The Daily Mail reports today:
Family
doctors are being told to try to talk women out of having Caesareans and very
strong painkillers during birth to save the NHS money.
New
guidelines drawn up for GPs urge them to encourage women to have natural
labours with as little medical help as possible.
But for
many women the prospect of giving birth without the painkillers is unthinkable.
And
critics have said the move has been made without any thought for the women
themselves.
The
guidelines also remind doctors to tell women to consider having their babies
outside hospital in midwife-run units or in their own homes.
Caesareans
cost the NHS around £1,200 a time while epidurals – anaesthetic injections into
the spine – are around £200.
The
guidelines state that, as well as being expensive, they both slow down a
mother’s recovery after labour and impede breastfeeding.
The
advice does not suggest women should not be given any painkillers, such as gas
and air which are commonly used.
However,
it specifically tells doctors to try to reduce the numbers given epidurals and
other anaesthetic injections into the spine.
The
advice – drawn up by the Royal College of Obstetricians and Gynaecologists, the
Royal College of Midwives and the National Childbirth Trust – has enraged
campaigners and some senior doctors.
NHS decisions are made by an
advisory board, not by women themselves.
If the term “war on women” means anything, we see it in action in the new NHS policies on childbirth.
3 comments:
" The advice – drawn up by the Royal College of Obstetricians and Gynaecologists, the Royal College of Midwives and the National Childbirth Trust – has enraged campaigners and some senior doctors.
NHS decisions are made by an advisory board, not by women themselves.
If the term “war on women” means anything, we see it in action in the new NHS policies on childbirth."
A-Yup.
The problem is not the advice - it's good advice. I've had 5 children born in the NHS and the risks were skewed towards over-medicalization, including epidurals and caesarians. The problem is not that the government takes decisions on how to spend tax-payers money. One problem is that my money is confiscated to be re-distributed in the medical industry according to the priorities of those who didn't earn it. Another problem is the perverse incentives created by the ocean of other peoples' money; instead of a direct commercial/medical/human relationship between me and my doctor, there's weird bureaucratic relationship with risks and rewards distributed according to absurdist rules. The ultimate problem is that citizens outsource responsibility for their own health - they are infantilized.
Who uses the healthcare system the most? Women and those who are starting to mature. If one is going to cut costs it almost certainly will come from these two groups. There will be nice sounding justifications, but it will be these two groups who will suffer the most because some government board 2000 miles away will determine the medicare that one has a right to receive.

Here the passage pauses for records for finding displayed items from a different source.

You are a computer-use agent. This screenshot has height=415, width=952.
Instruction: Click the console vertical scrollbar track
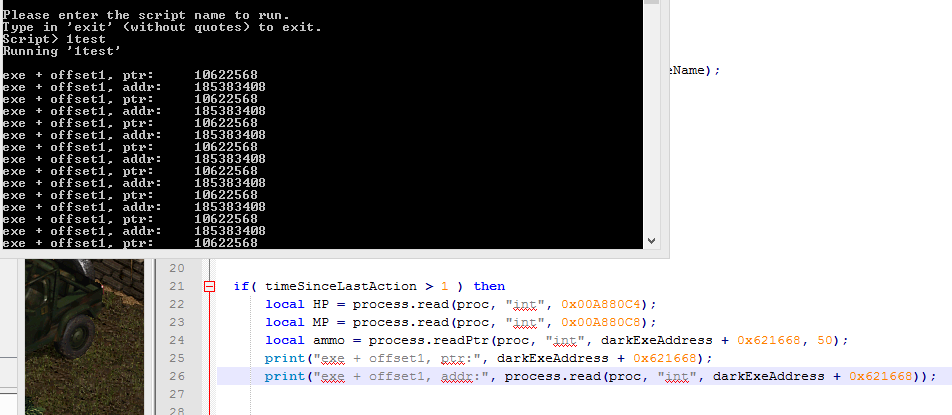(652, 120)
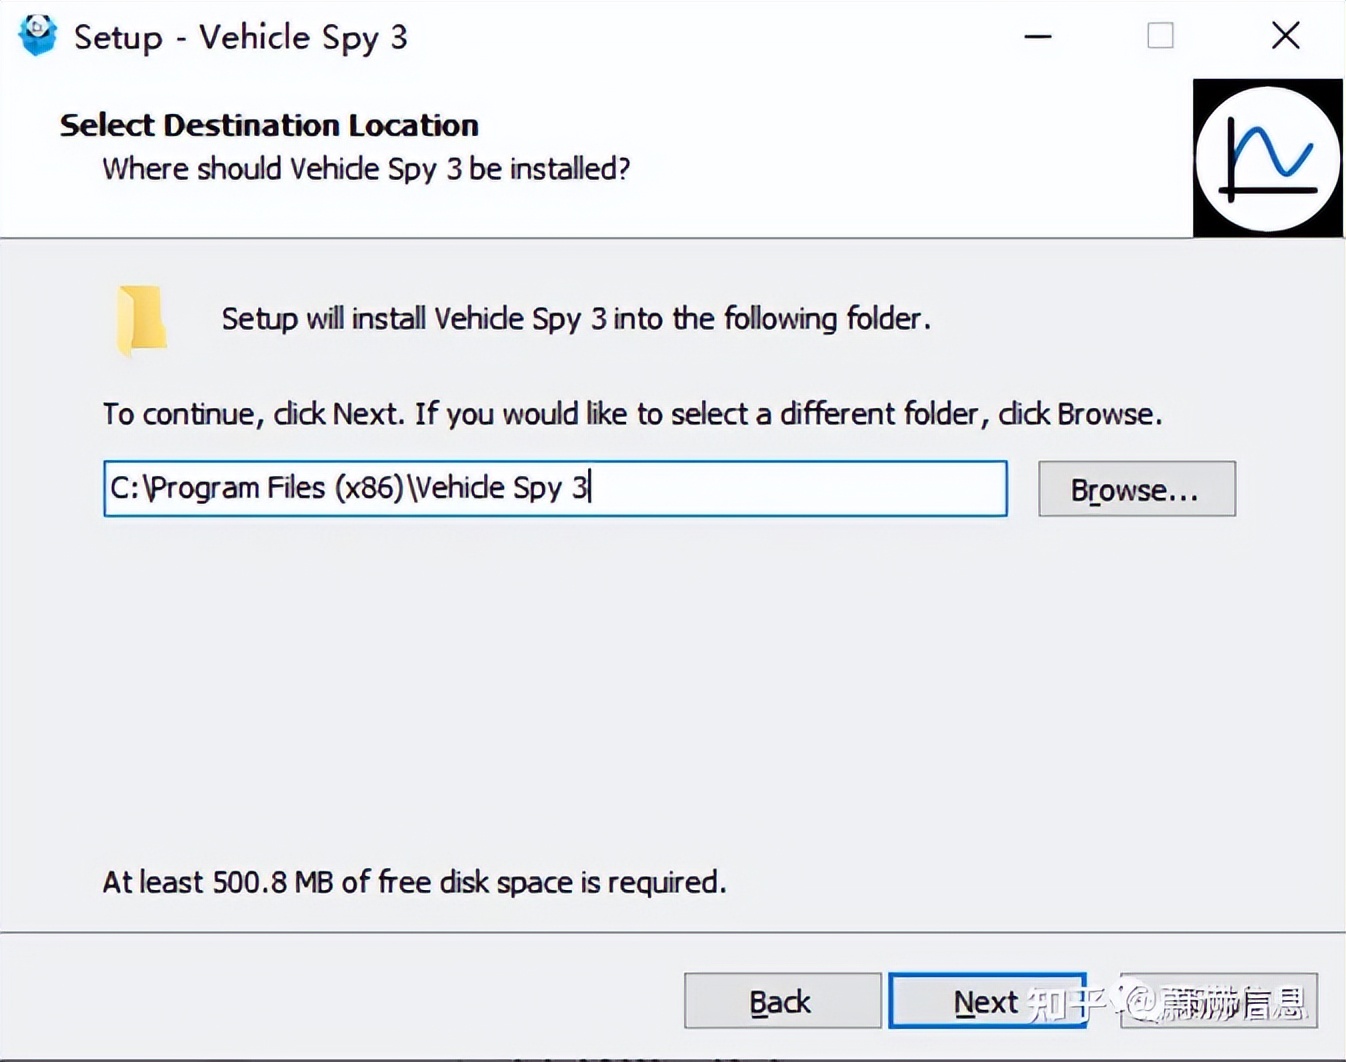Click inside the destination folder path field
1346x1062 pixels.
point(554,488)
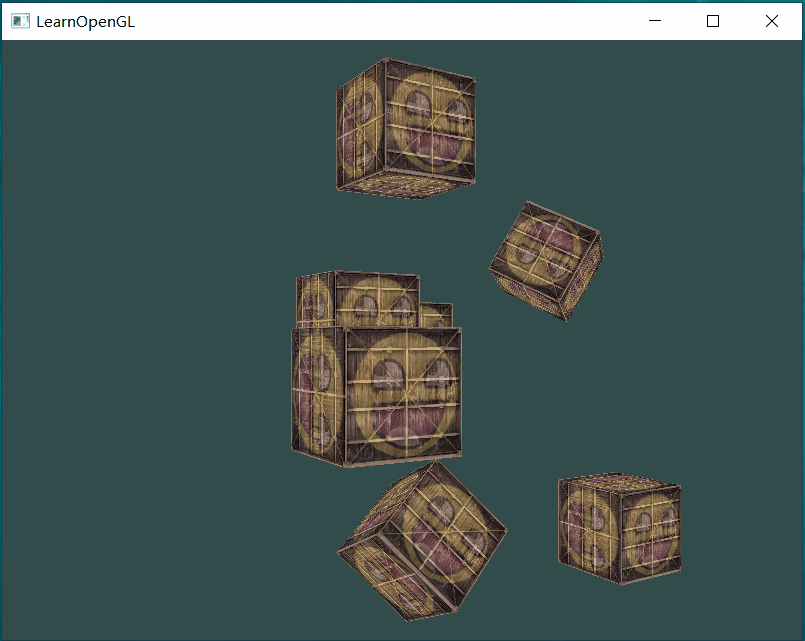Maximize the LearnOpenGL window
805x641 pixels.
coord(713,21)
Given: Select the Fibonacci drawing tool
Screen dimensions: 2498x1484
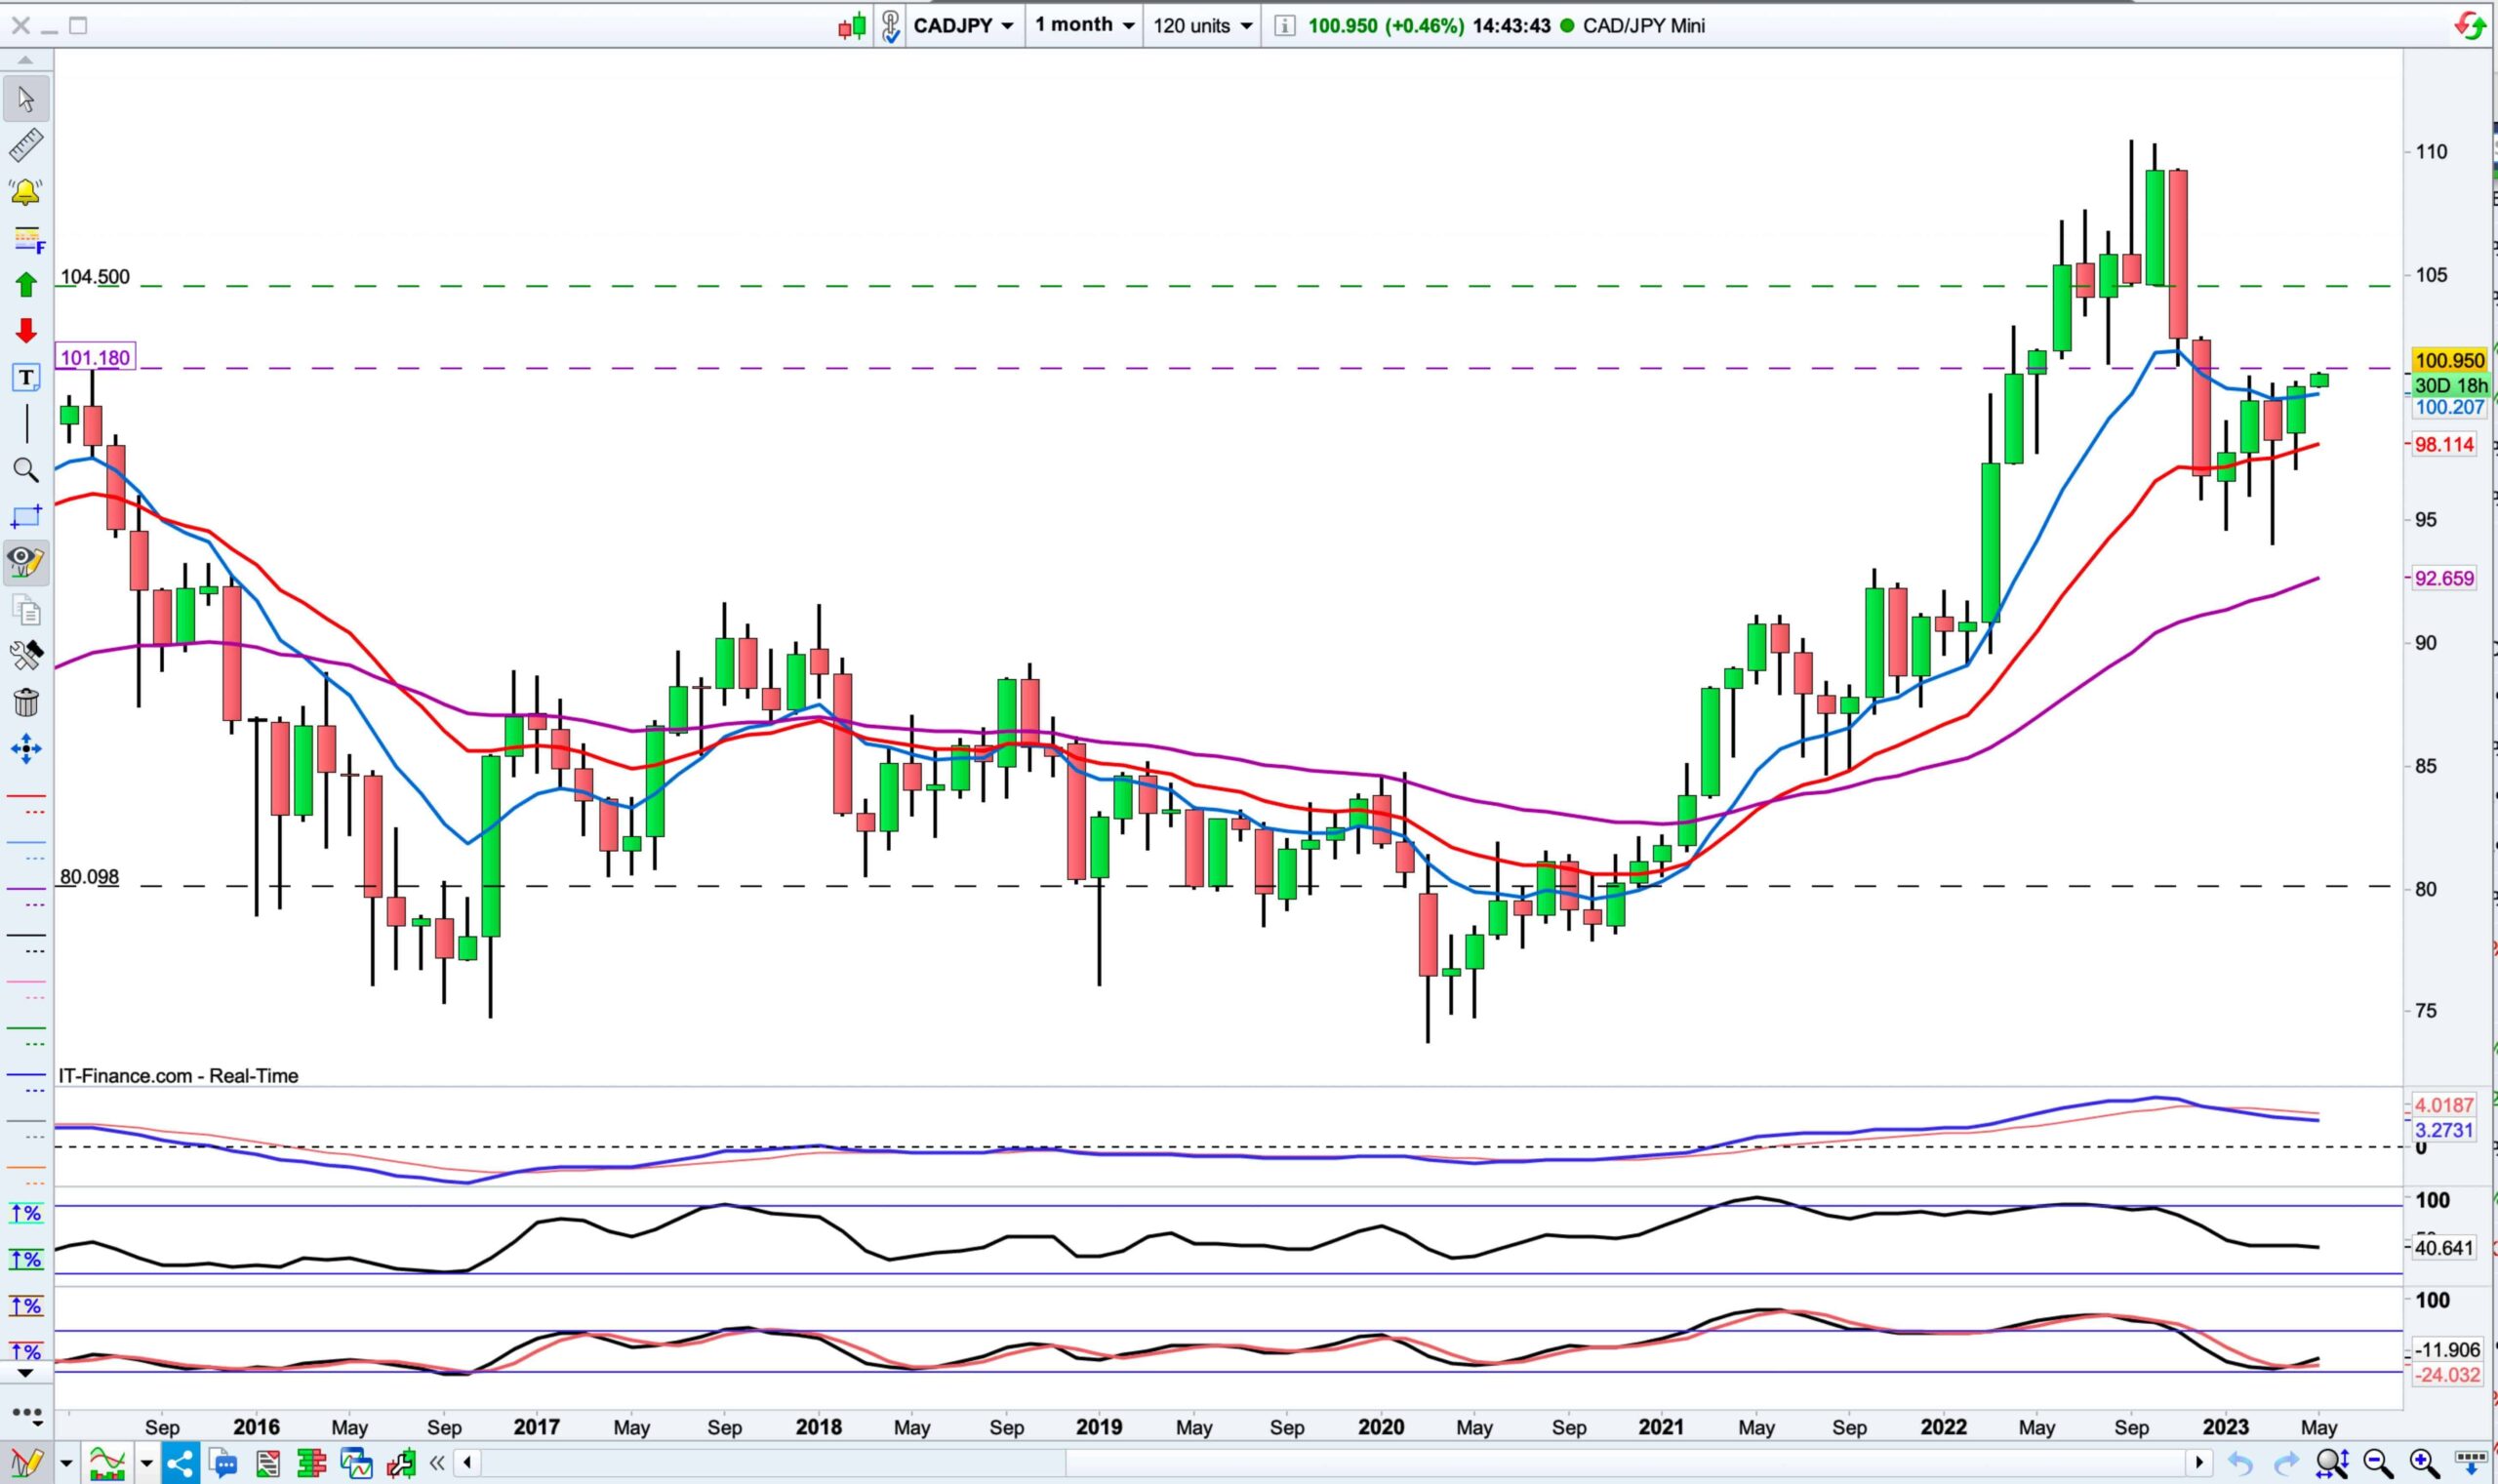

How do I know such things one might ask? Well my son in law spent twenty years in the military as a Ranger, Pathfinder and jumping out of perfectly good airplanes and helicopters defending this country and as happens ruining his knees. The battle with Tricare to at the least give him a few hours without pain was not what one thinks that a grateful country would expect. I won't even get into how the government healthcare system is treating his wife, my daughter, who of course helped to make his service to this country possible.
If this was a singular occurrence one might forgive what appears to be a SNAFU, but it is not.The closer it gets to the end of the fiscal year the worse it gets.
If a country treats its military veterans and their families this way one can imagine that others might fare far worse.